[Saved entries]
·····
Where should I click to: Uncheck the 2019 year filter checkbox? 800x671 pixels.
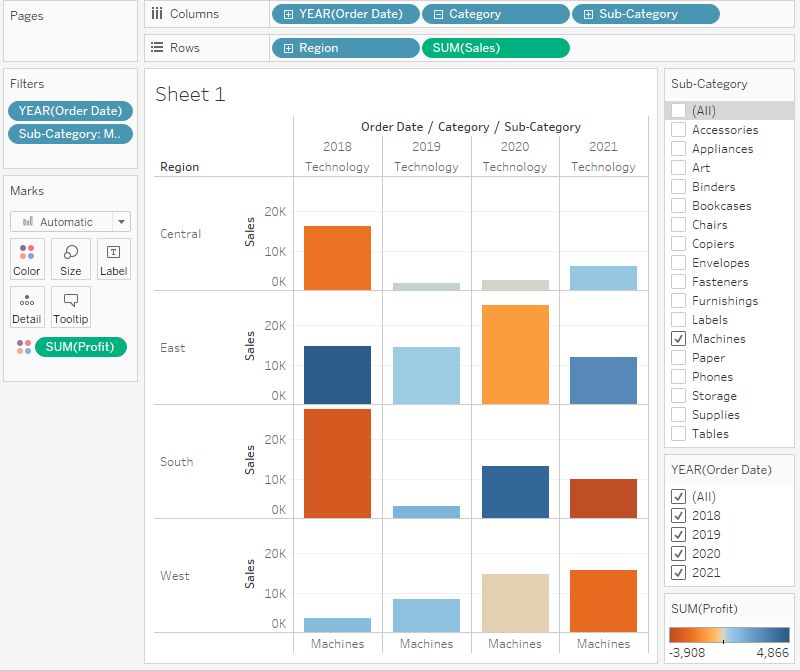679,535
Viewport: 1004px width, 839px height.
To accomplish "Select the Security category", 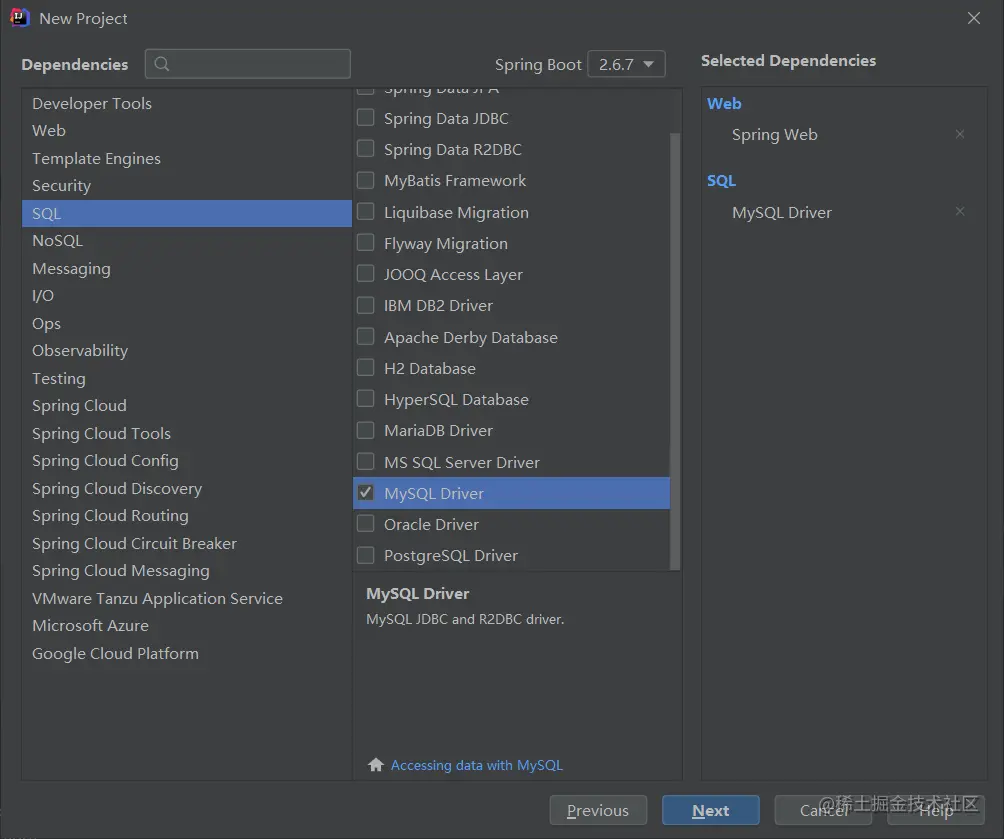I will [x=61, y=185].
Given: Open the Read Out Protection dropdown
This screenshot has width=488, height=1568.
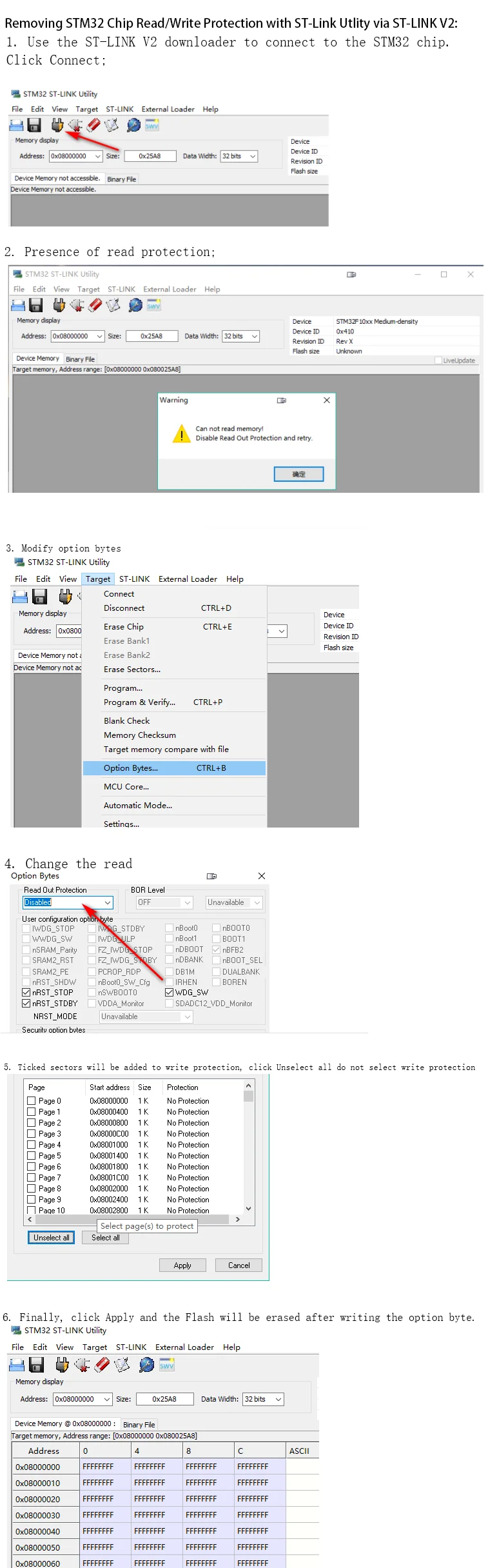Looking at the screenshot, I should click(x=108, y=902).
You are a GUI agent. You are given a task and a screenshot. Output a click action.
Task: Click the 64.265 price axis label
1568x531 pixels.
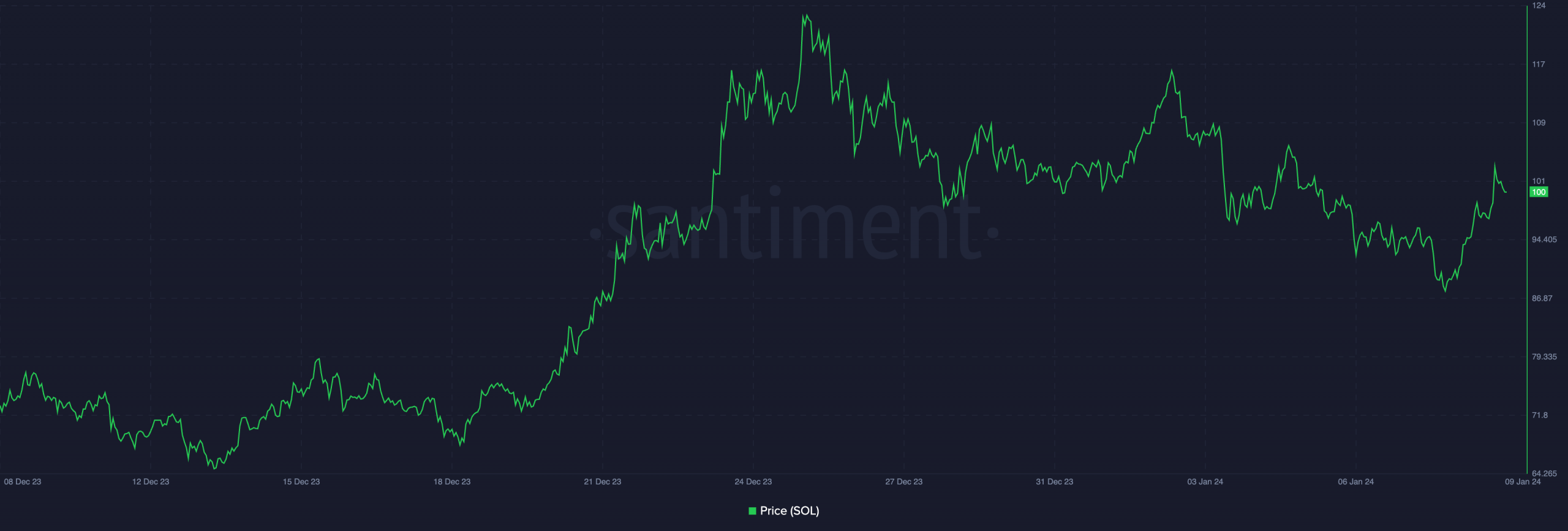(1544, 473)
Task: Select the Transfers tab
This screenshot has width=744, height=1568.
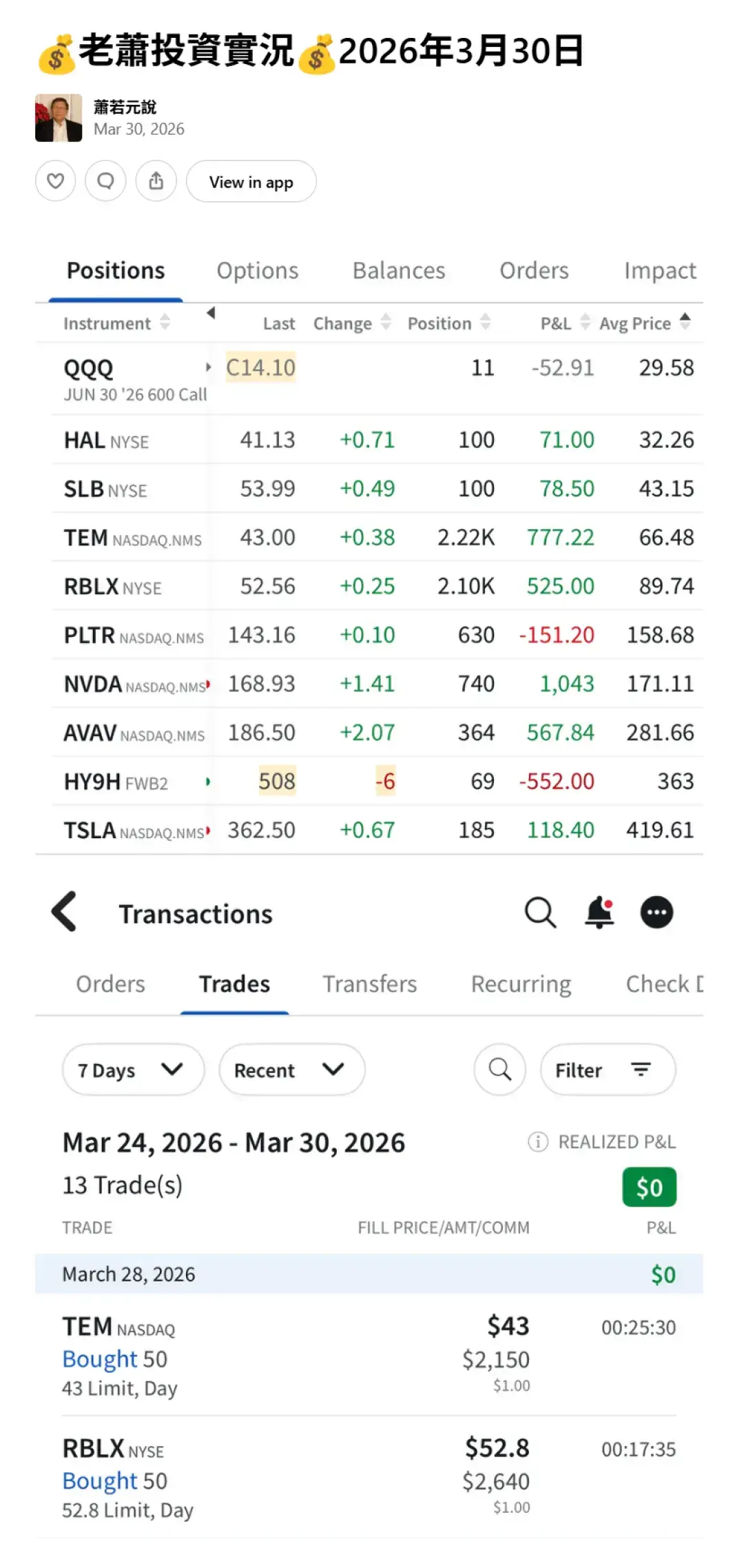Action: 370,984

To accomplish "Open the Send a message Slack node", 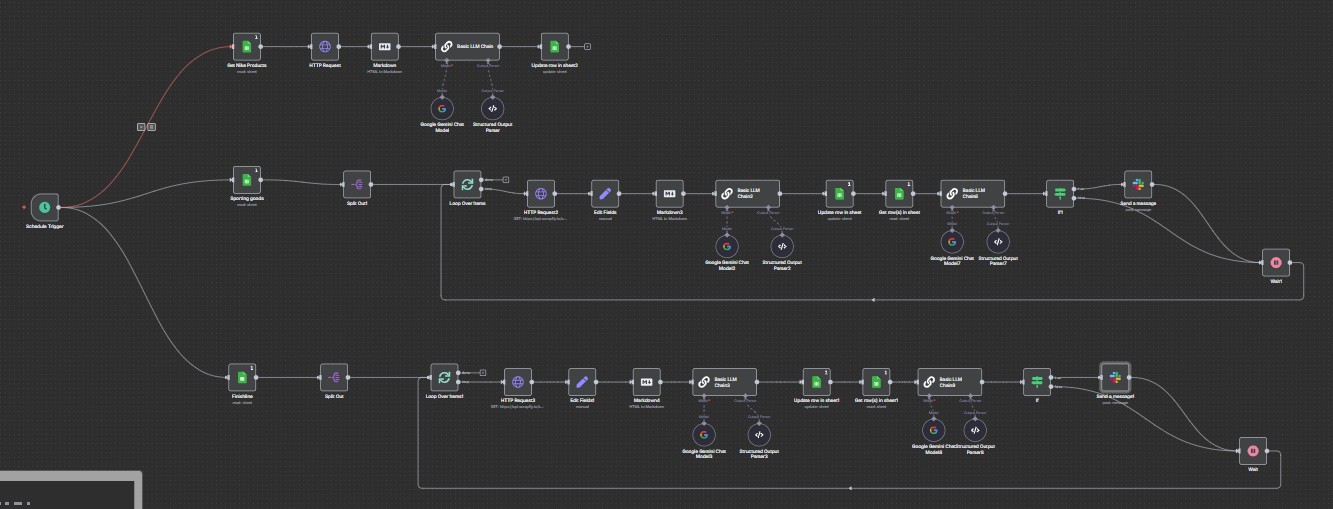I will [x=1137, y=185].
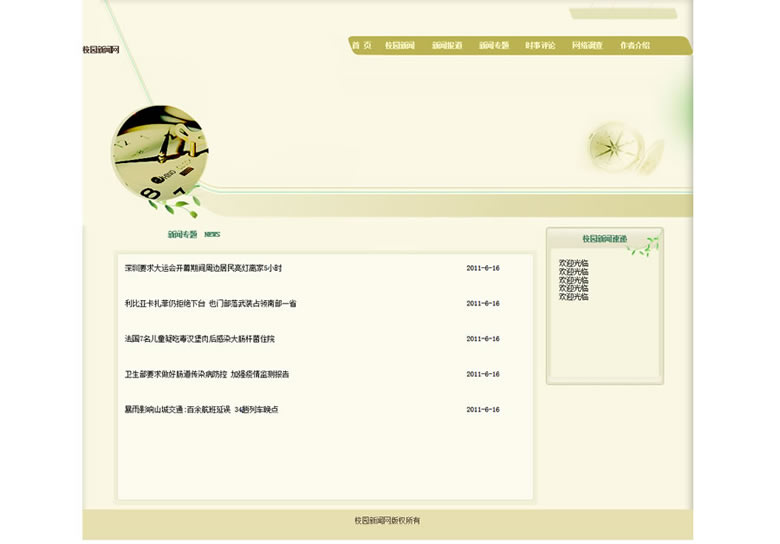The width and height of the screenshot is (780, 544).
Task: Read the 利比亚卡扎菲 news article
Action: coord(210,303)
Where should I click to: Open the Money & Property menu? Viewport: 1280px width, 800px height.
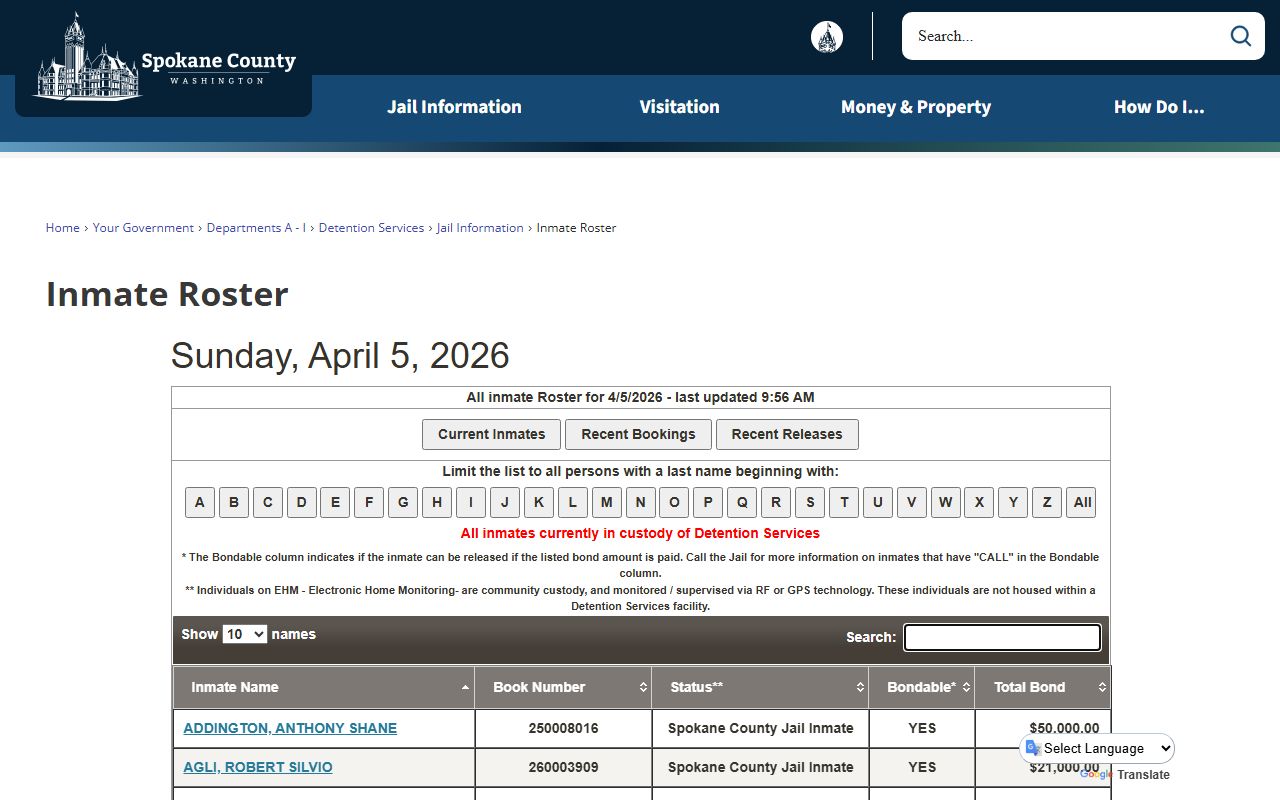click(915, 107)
·····
▸ Instructions for the task
Take the line containing "Where should I click to: Open" and every line after it to the end of the records, and restate them verbatim, with no pictures.

▸ Solution to the exercise
Where should I click to: Open the Money & Property menu? Viewport: 1280px width, 800px height.
click(915, 107)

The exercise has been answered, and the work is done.